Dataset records
----------
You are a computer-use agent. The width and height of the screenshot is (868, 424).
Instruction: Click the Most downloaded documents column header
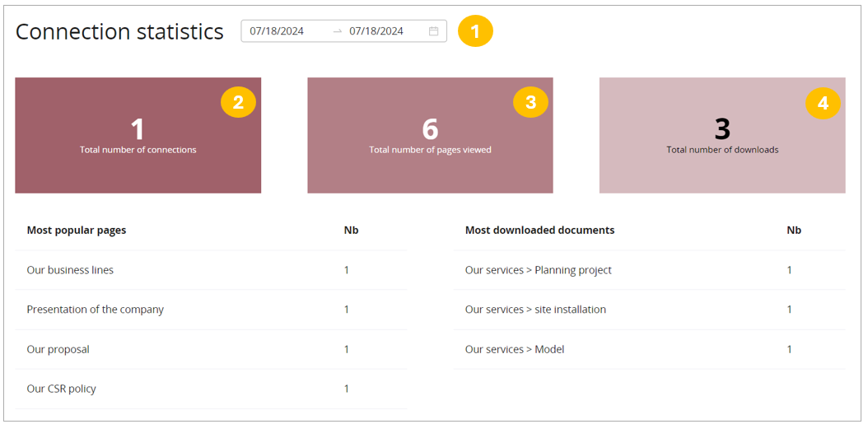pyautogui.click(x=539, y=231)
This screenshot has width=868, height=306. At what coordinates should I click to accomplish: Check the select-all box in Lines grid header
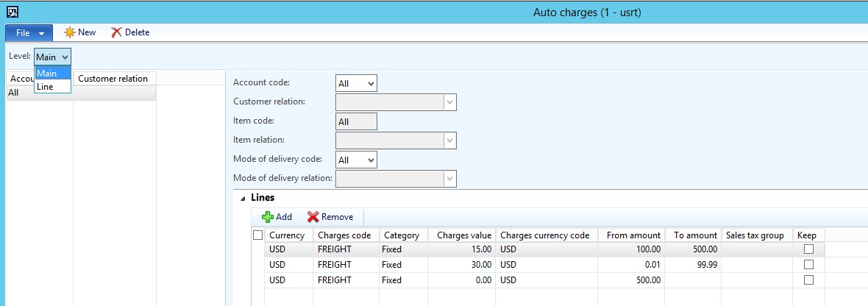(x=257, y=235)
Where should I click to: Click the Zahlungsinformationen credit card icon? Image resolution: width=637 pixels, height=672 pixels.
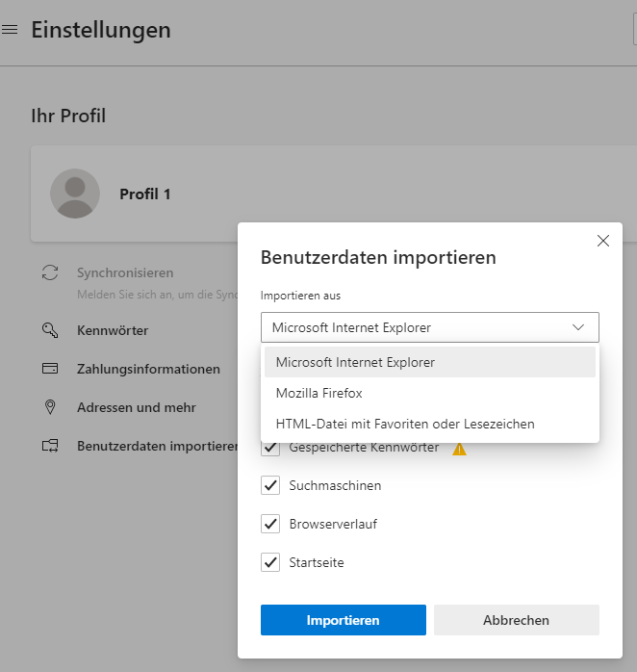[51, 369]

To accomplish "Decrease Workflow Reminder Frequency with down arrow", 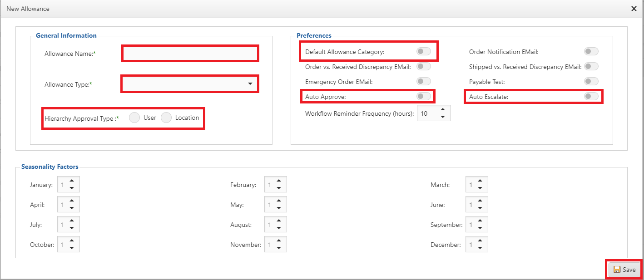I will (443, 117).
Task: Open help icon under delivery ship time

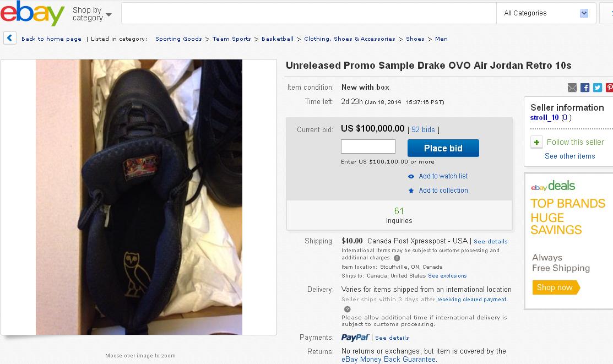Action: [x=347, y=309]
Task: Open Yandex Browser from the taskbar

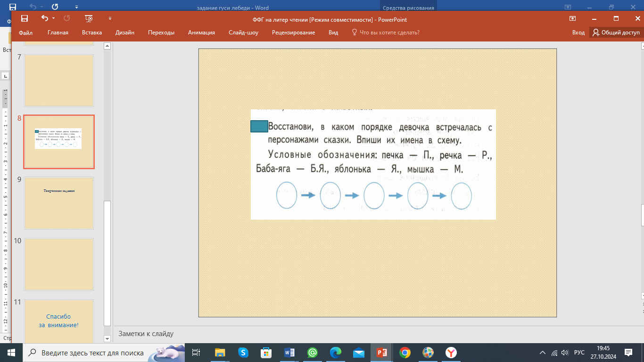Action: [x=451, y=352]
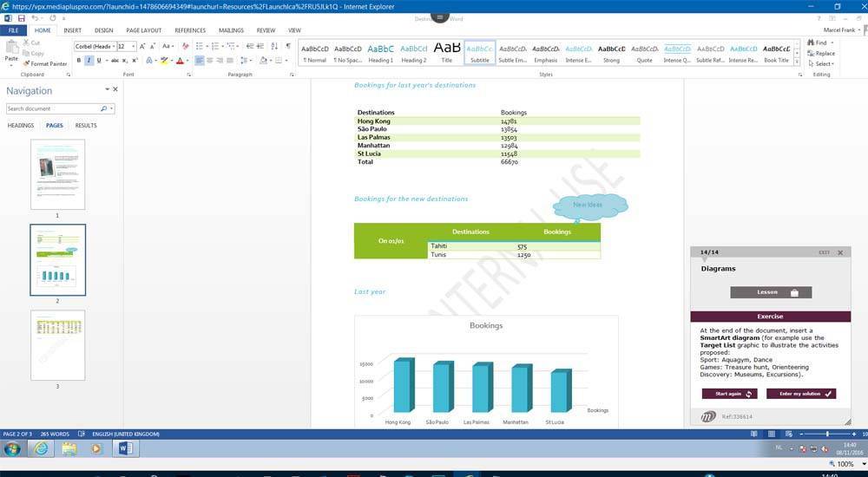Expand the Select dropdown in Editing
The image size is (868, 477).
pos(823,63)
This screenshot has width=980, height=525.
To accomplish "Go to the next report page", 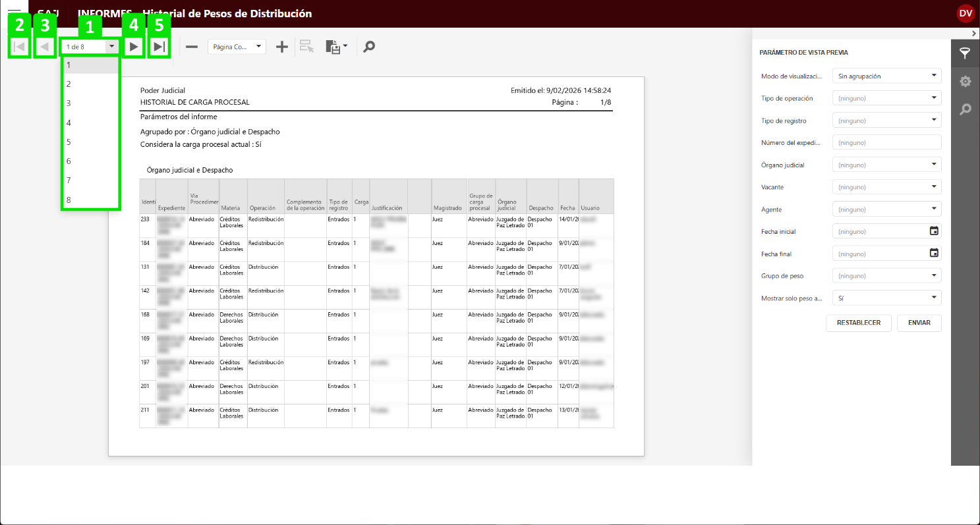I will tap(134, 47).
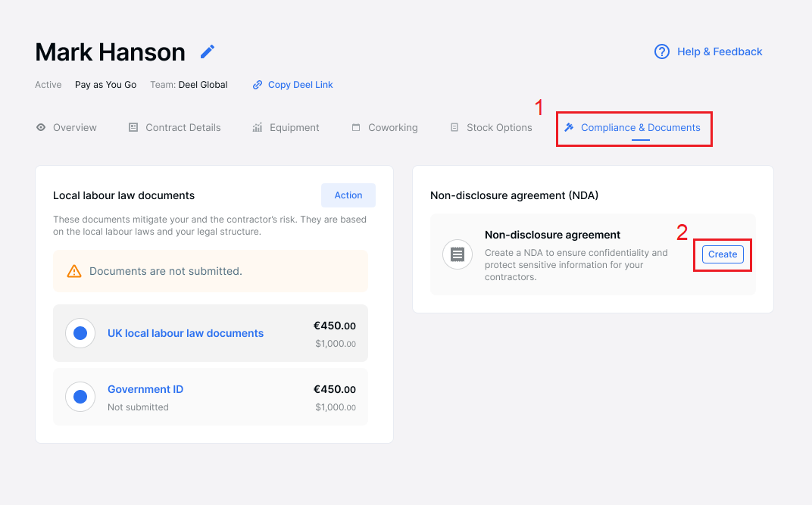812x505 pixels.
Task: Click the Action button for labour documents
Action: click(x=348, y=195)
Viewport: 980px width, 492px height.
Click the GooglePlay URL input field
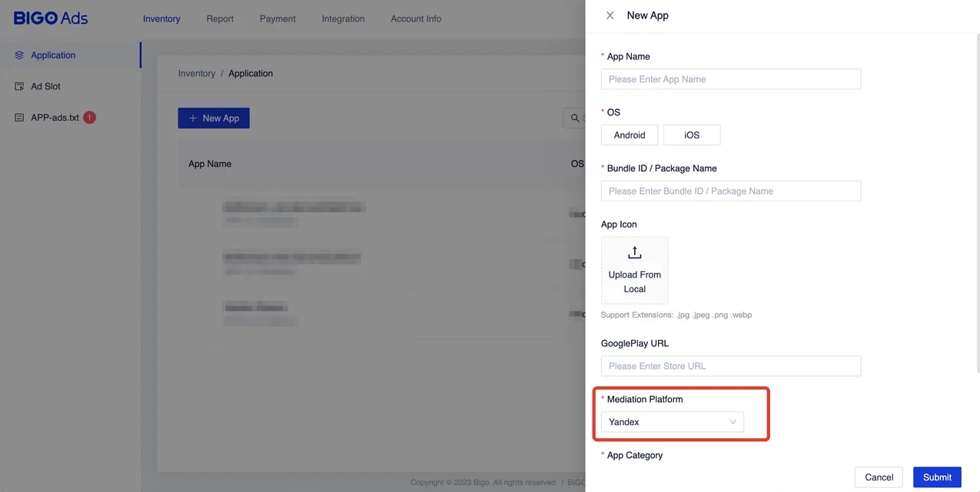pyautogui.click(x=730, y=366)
----------
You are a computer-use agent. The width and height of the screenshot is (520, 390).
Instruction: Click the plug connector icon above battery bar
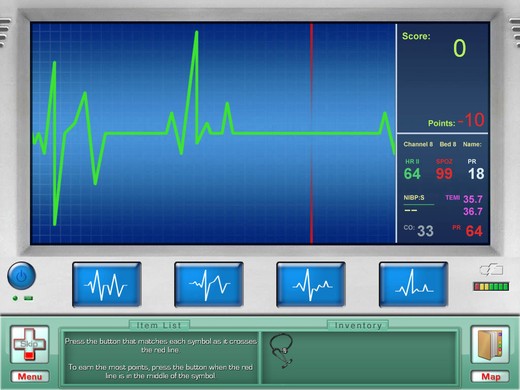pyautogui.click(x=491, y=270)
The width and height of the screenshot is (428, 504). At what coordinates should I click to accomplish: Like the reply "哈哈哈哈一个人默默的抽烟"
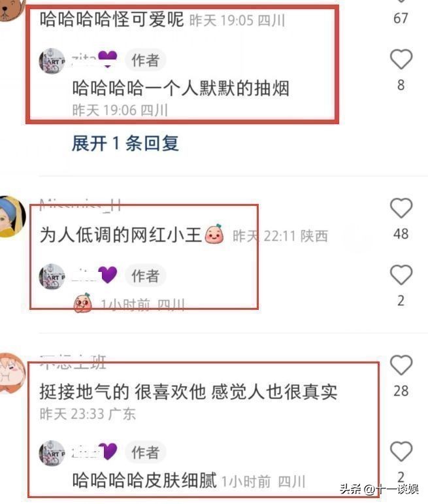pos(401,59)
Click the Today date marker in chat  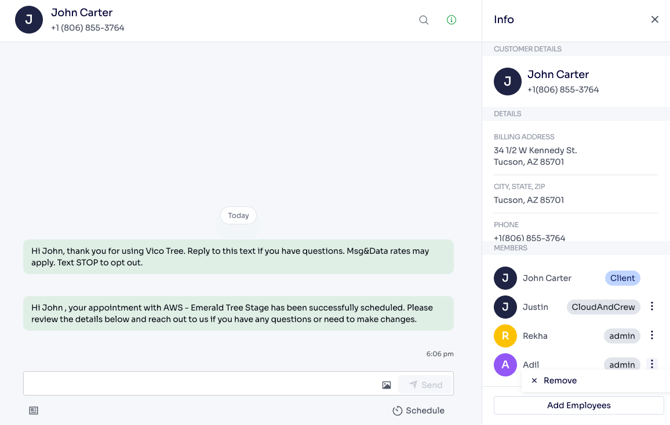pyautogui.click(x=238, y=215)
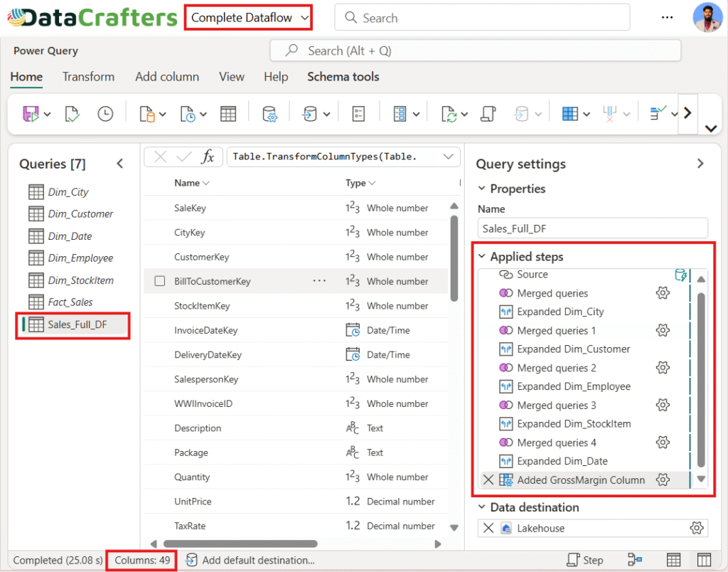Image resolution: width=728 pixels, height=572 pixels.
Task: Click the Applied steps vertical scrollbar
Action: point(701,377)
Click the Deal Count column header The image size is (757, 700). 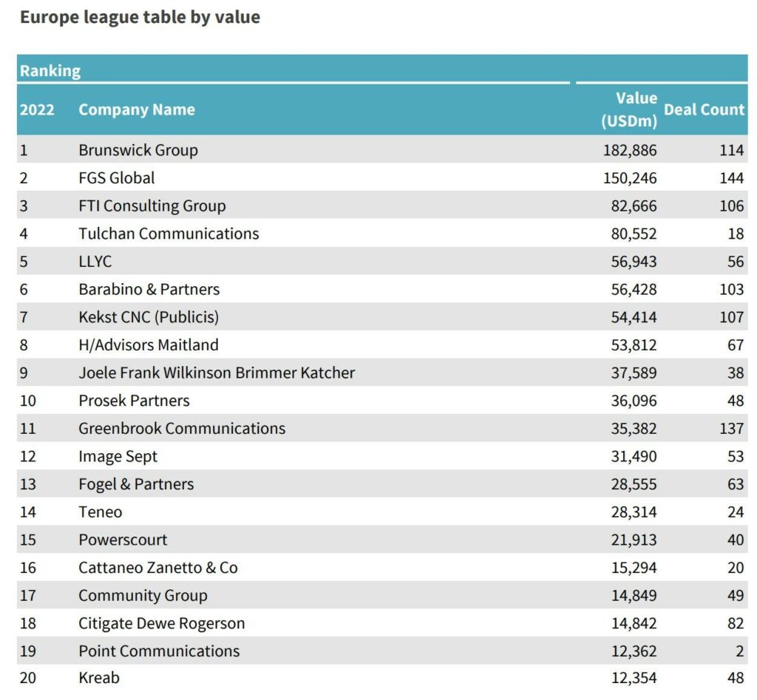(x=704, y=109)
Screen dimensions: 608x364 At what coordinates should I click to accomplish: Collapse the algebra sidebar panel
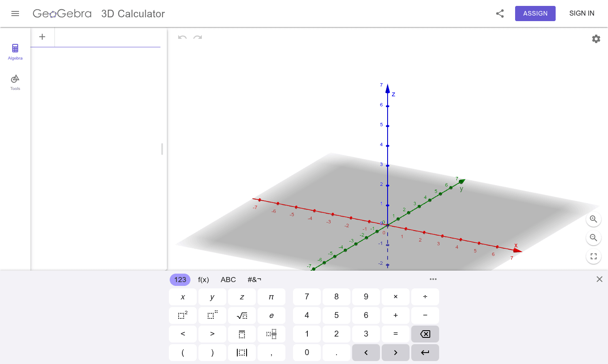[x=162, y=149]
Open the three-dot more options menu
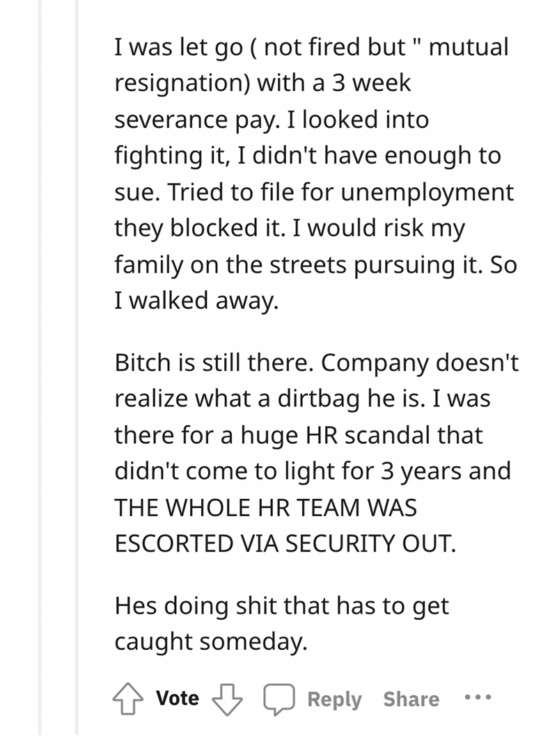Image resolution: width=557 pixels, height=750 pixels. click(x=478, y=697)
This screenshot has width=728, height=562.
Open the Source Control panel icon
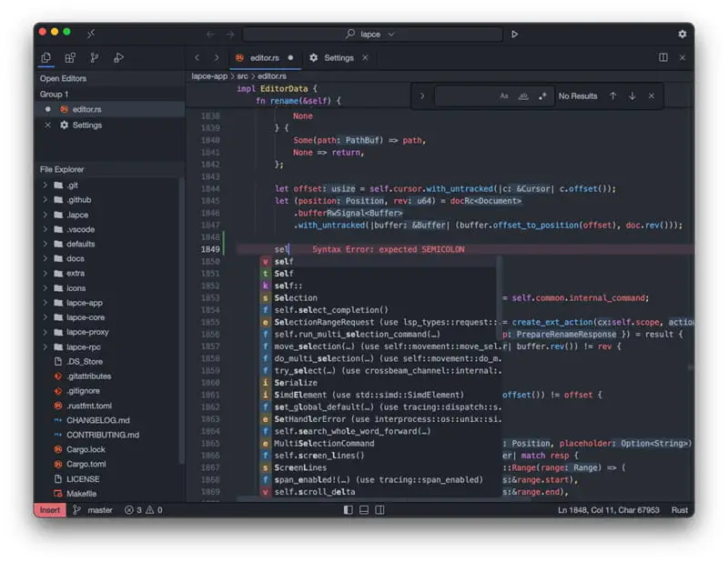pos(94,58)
----------
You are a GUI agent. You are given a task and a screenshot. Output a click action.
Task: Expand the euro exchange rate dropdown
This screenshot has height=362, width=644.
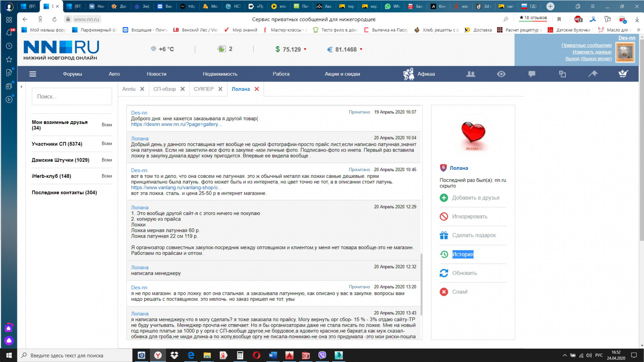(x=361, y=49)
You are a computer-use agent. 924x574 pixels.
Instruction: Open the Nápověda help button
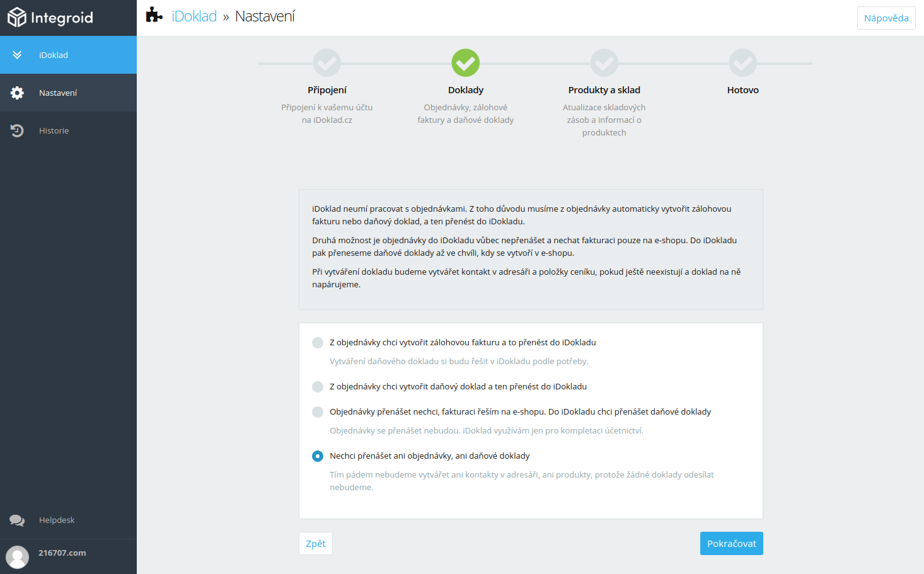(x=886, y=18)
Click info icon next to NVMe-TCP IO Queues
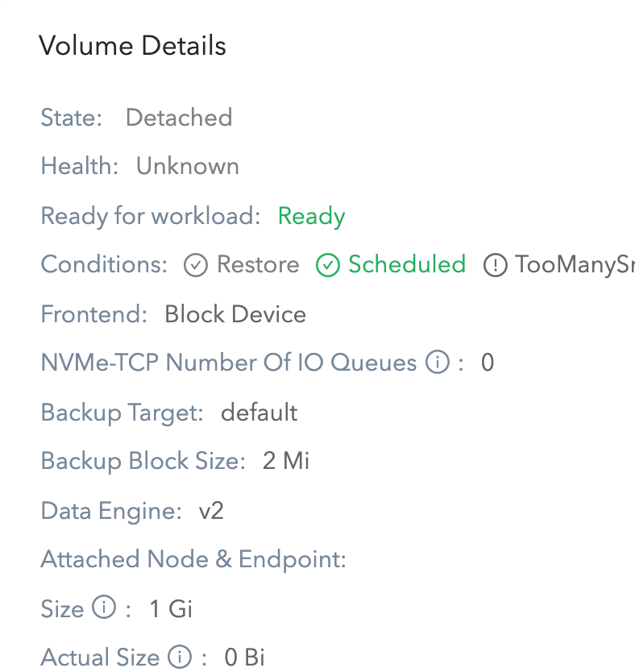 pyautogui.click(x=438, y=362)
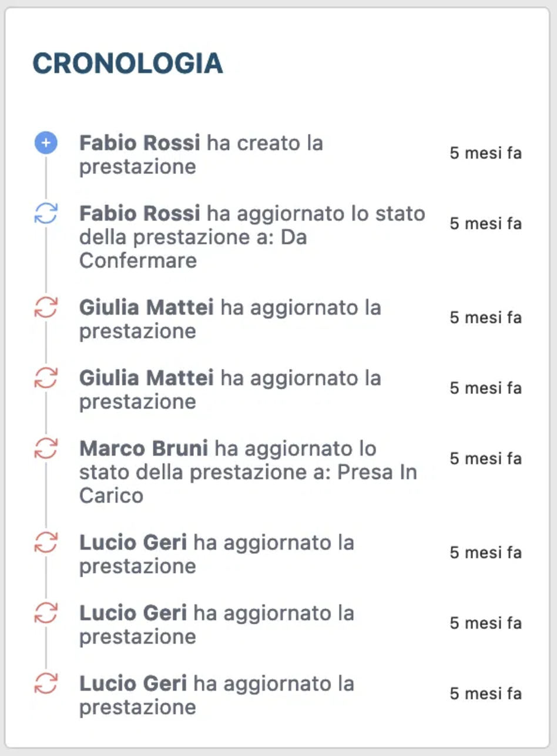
----------
Please give the number of lines above that include the string "computer", with nothing added.

3